[Item position entries]
━━━━━━━━━━━━━━━━━━━━━━━━━━━━━━
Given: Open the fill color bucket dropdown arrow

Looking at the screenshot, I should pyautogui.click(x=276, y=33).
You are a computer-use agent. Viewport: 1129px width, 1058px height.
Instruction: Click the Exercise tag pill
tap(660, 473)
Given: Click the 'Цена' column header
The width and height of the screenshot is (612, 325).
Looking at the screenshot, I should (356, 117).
━━━━━━━━━━━━━━━━━━━━━━━━━━━━━━
*Objective*: Swap "Given" for "Task" throughout the lines above, and reproduce them with nothing else altered.

*Answer*:
Task: Open the fill color bucket dropdown arrow

Looking at the screenshot, I should pyautogui.click(x=276, y=33).
You are a computer-use agent. Viewport: 1129px width, 1058px height.
Instruction: Click the Exercise tag pill
tap(660, 473)
Task: Click the 'Цена' column header
The width and height of the screenshot is (612, 325).
Looking at the screenshot, I should (356, 117).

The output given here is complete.